▶ _Extract to read_:
--------------------------------

Video games and other virtual environments often require characters to act and react to their environment in an audio-visual capacity. For example, in a video game when a character receives damage there is typically an accompanying sound effect and corresponding animation that features multiple variants (e.g. taking damage from the left, right, front, back, above, below, taking light damage, taking heavy damage). A greater variety of sound effects and animations is typically desired in order to improve the video game (e.g. by increasing realism), however each of these variant animations needs to be individually created which is a laborious process.
Accordingly, there is a need for a more time and resource efficient for generating animations for video games.
In a first aspect of the invention there is provided a computer-implemented method for generating an animation for a gameplay event during gameplay, the method comprising: determining a gameplay event during gameplay; determining an audio signal, wherein the audio signal corresponds to the gameplay event; determining an audio property of the audio signal; generating an animation for the gameplay event based on the determined audio property of the audio signal; and outputting the audio signal and generated animation.
A gameplay event is a change in the state of a video game application (herein video game) during gameplay, and often has an associated animation and audio signal. A gameplay event may take many different forms depending on the video game being run, and the current state of the video game. For example, the gameplay event might be the action of a character such as movement or swinging a sword. Further examples include impacts on a character or object, such as an axe striking a tree or a character being damaged—each of these events can be represented in-game by an animation and sound accompanying the animation. Other suitable gameplay events will be appreciated by the skilled person with the benefit of the present disclosure.
An audio signal is a digital representation of a sound. The audio signal corresponding to the gameplay event means that the audio signal is triggered by the gameplay event—the audio signal may be played back when the gameplay event occurs.
An audio property of the audio signal refers to an attribute or parameter of the audio signal. This may be a property of the audio waveform itself such as frequency, amplitude, timbre, duration, or decay time. Alternatively, or in addition, the audio property may be information describing the audio signal such as the localisation of the audio signal or the audio type. The audio type describes the type of gameplay event the audio signal corresponds to. Examples of audio types include movement, receiving damage, action etc. As such, the audio property may be determined from the audio signal waveform itself and/or from information associated with the audio signal such as metadata or a tag. The method may determine a plurality of audio properties of the audio signal and generate the animation based on the plurality of audio properties. In this way, the method may exploit inherent technical properties of the audio signal (such as the amplitude, frequency, duration, localisation etc) to generate an animation which visually corresponds to the audio signal and gameplay event.
The animation may be generated at run-time, i.e. during gameplay, meaning the animation is only generated when required for the gameplay event. The method does not require the animation to be pre-made and stored in memory, thereby saving memory resources and time creating unnecessary animation. The animation may be generated by modifying an existing animation to create a variant, for example by modifying an existing keyframe, or by creating the animation without an existing animation such as by generating the animation starting from a modelled object which has not been animated.
For example, the scene may be rendered using vertex animation, where the positions of the vertices that make up the polygons of the modelled object (i.e. the model) are computed according to a technique known as skinning. Typically the model has a skeleton associated with it—this is a set of bones which are represented as a position and orientation. The skinning calculations use the orientation of the bones along with information stored with the polygonal model (blend weights and indices) to calculate the position of each model vertex per frame. The animation is stored as a sequence of changes of orientation of each bone, relative to its base position. This is a function that takes animation time as a parameter and can calculate a position for each bone at every frame. The bone positions can be represented as keyframes, specific points in time where a bone is at an explicit position, combined with blending or interpolating the keyframe information either side at times in-between those keyframe times.

--------------------------------

▶ _Recorded information_:
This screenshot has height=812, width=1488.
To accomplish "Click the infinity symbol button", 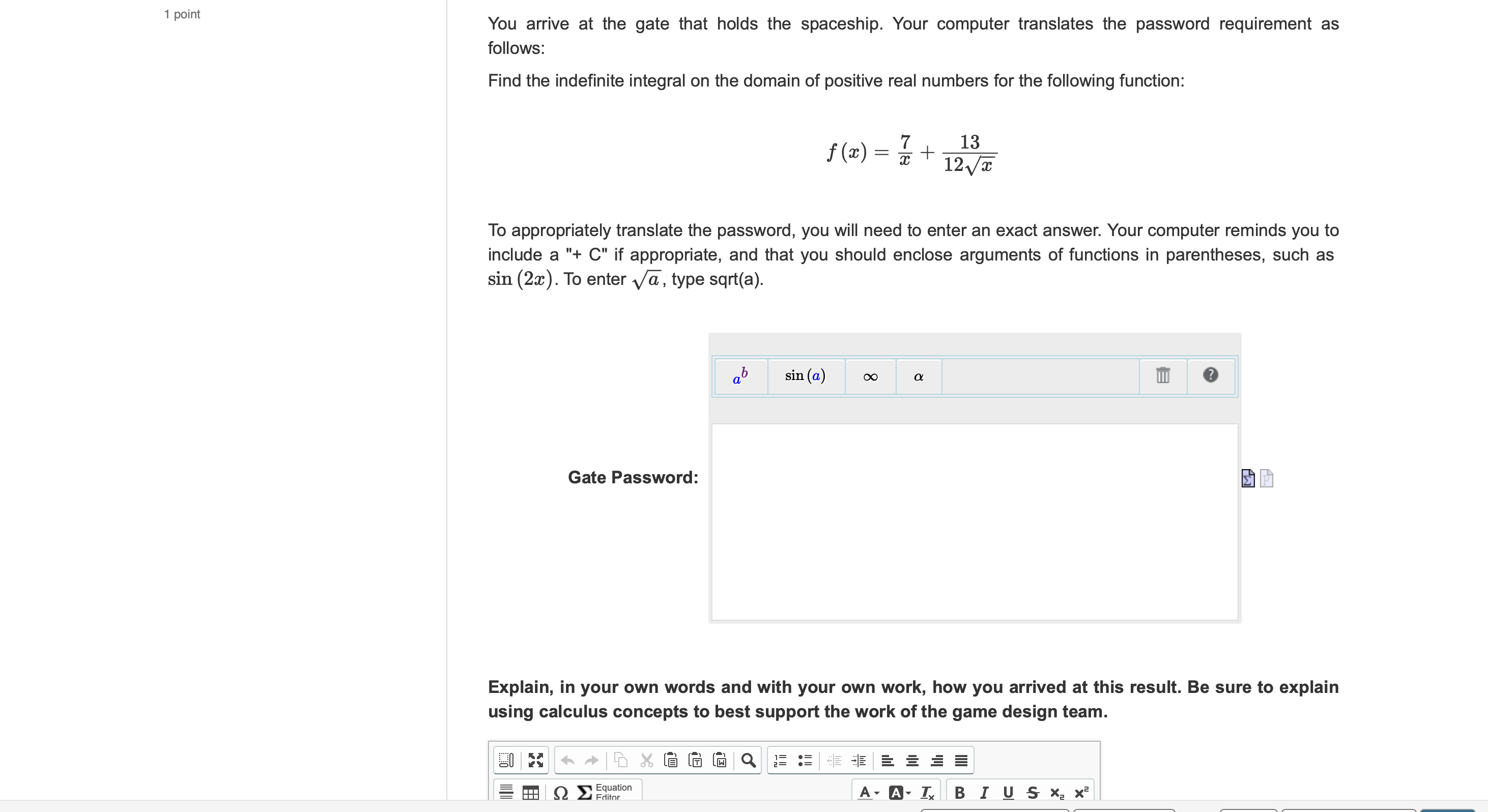I will tap(870, 376).
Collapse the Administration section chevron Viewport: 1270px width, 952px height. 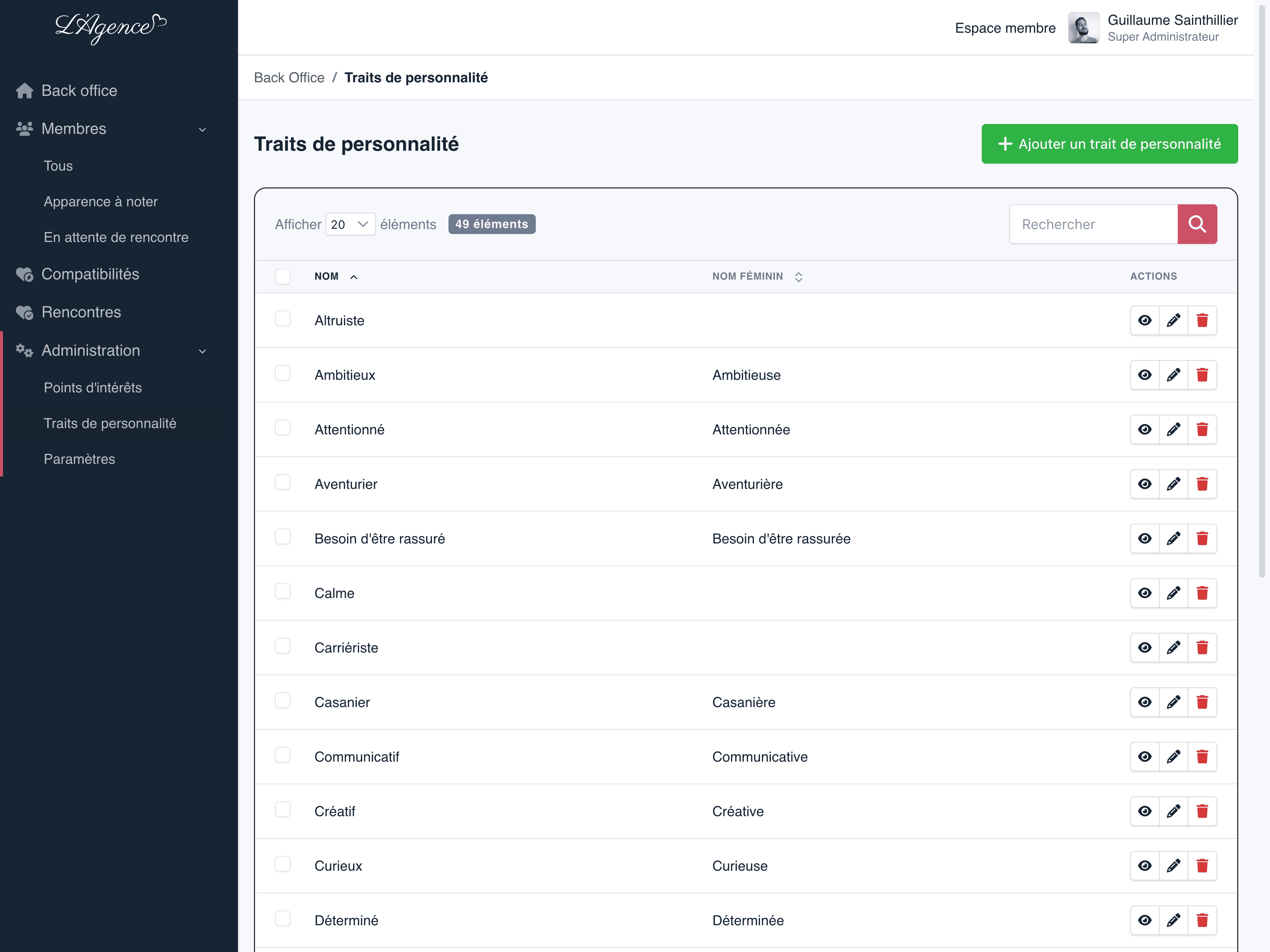click(202, 351)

--------------------------------

Answer these questions from the text on generating game animations from audio:
1. Which properties of the audio waveform itself are named as possible audio properties?
2. At what point does the text say the animation may be generated?
3. How is the animation stored in the skinning example?

1. Frequency, amplitude, timbre, duration, and decay time.
2. At run-time, during gameplay, only when the gameplay event requires it.
3. As a sequence of changes of orientation of each bone, relative to its base position.